Many employees crave a compassionate work culture, and companies that offer this type of environment gain a nearly insurmountable competitive advantage in attracting and retaining talent. In fact, Psychology Today cites research that demonstrates the power of a compassionate work culture in retaining talent, with 52 percent of employees reporting that workplace stress caused them to look for a new job, decline a promotion or leave a job.
Strong leave policies promote a compassionate culture
A bold parental leave policy is one of the foundations to building a compassionate culture because it shows that the company understands the importance of family. Strong parental leave policies should be egalitarian, affording the same benefits to both moms and dads, based on the recognition that fathers also want and need to spend significant time with their new children. Companies can show their commitment to their new hires by making eligibility for leave available on the very first day of work and consider including part-time employees who work more than a minimum number of hours as well.
Since it is not just new moms and dads who need flexibility, caregiver leave policies should encompass other types of personal family situations that employees might be facing. For instance, an employee who has a relative who needs assistance may want to utilize the policy to support that family member in a time of need.
Employees of all ages thrive in a compassionate work environment. Workers in their 50s and 60s might need to take advantage of corporate leave policies to take care of aging parents, for example. In fact, according to a recent report, flexibility is essential to retaining older workers.
Even when employees are not taking formal parental or caregiver leave, the company work culture should try where it can to support the ongoing need to balance work and family.
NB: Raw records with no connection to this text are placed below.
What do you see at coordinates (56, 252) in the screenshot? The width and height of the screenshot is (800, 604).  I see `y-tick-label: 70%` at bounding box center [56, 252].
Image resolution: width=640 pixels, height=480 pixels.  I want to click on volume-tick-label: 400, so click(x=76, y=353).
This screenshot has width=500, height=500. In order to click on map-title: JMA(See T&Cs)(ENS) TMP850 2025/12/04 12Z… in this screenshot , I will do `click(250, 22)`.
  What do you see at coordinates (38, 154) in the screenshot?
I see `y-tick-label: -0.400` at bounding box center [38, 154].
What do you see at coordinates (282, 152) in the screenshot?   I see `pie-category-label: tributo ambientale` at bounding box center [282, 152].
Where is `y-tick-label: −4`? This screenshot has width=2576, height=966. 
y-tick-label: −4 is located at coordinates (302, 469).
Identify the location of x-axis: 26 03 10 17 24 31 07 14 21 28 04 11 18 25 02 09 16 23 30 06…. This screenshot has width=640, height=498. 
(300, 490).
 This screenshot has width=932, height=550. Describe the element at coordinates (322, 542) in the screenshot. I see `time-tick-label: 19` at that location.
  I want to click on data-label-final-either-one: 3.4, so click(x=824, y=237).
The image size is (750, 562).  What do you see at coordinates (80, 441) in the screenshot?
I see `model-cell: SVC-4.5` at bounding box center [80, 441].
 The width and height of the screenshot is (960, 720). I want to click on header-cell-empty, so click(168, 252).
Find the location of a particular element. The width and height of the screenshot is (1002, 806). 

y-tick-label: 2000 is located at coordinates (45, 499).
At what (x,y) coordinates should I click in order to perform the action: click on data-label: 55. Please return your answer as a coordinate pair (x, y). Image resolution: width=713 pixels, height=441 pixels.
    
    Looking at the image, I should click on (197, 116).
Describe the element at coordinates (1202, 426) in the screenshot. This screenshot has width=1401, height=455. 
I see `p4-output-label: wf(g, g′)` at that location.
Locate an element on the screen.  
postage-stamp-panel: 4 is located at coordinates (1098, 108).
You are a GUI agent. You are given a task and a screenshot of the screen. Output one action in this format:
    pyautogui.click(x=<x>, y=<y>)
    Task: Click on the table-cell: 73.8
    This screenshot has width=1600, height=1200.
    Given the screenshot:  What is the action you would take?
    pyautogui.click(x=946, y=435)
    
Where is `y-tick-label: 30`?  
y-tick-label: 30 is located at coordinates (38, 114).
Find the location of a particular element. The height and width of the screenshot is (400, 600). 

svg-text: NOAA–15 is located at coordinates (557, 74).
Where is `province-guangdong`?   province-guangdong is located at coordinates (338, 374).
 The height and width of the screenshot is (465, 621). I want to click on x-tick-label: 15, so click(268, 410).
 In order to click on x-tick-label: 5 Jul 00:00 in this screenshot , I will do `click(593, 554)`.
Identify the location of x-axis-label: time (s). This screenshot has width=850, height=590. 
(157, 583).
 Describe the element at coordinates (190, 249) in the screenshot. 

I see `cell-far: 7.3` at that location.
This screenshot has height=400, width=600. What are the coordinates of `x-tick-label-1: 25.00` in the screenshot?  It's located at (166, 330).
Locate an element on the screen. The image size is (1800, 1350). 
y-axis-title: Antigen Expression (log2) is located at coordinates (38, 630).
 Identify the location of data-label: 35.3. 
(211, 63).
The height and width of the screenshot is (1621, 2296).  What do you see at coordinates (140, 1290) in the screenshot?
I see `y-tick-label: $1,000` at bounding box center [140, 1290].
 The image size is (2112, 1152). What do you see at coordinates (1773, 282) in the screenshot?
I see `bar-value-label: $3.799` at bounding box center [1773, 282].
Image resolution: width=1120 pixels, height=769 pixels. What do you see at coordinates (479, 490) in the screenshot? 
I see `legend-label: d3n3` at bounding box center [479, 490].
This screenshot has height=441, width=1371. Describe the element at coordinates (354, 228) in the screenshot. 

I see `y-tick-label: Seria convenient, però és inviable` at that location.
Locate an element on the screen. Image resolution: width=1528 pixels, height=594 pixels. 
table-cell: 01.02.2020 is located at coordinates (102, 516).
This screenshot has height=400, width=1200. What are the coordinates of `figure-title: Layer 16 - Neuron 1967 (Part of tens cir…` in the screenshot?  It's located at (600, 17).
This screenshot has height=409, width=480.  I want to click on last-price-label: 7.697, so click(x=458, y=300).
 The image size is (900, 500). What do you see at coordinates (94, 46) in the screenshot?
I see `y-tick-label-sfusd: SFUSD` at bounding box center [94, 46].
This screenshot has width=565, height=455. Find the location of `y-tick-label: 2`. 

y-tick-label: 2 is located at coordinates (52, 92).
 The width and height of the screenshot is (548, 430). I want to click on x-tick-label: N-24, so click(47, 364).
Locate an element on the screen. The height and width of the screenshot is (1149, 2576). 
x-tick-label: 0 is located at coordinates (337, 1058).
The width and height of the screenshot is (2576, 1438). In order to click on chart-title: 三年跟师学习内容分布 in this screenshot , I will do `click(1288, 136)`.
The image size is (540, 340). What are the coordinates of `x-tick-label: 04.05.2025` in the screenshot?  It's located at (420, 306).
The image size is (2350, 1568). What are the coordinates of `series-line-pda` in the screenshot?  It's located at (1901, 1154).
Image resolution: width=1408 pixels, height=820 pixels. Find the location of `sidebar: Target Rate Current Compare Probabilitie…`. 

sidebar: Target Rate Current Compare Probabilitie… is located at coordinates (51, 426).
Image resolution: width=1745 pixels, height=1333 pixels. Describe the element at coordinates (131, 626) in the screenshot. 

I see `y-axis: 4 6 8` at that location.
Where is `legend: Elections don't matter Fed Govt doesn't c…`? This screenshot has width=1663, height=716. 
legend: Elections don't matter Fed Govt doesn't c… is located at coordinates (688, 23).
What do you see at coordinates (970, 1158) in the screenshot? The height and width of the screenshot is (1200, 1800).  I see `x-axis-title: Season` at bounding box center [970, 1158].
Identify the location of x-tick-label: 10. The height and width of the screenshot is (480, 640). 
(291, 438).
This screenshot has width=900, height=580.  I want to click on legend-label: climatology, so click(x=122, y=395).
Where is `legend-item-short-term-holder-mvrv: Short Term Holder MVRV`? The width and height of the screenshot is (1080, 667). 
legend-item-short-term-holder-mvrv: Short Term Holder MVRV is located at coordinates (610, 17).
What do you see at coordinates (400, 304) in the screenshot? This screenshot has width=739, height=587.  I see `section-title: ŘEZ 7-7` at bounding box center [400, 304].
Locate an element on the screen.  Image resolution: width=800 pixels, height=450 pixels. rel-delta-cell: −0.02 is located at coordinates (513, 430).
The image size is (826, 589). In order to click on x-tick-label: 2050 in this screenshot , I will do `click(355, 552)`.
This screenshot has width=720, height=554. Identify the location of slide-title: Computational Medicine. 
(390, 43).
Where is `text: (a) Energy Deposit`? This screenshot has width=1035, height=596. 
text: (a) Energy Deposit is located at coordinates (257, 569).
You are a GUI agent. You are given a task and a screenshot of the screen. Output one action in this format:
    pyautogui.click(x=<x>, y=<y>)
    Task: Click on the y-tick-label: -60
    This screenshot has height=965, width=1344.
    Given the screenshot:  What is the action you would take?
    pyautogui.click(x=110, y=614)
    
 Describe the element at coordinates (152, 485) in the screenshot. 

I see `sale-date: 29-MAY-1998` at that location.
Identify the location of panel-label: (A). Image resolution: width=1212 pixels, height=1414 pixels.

By providing flexibility for when people need to be in the office, companies can do their best to allow for people to arrive late or leave early when necessary, with the understanding that employees will meet their commitments and deadlines. This approach enables those employees who have kids to be able to do the school drop-off or pick-up sometimes, for instance, or for those people who have classes or activities after work to be able to attend those things on occasion. These are things people might miss out on in more rigid work environments.
A strong parental and caregiver leave policy can be the foundation for building the kind of compassionate work culture that today’s workers want and need. Having a work culture that supports work/life balance creates a stronger, happier and more productive work environment. And with a corporate culture like that, it’s no wonder employees want to stick around.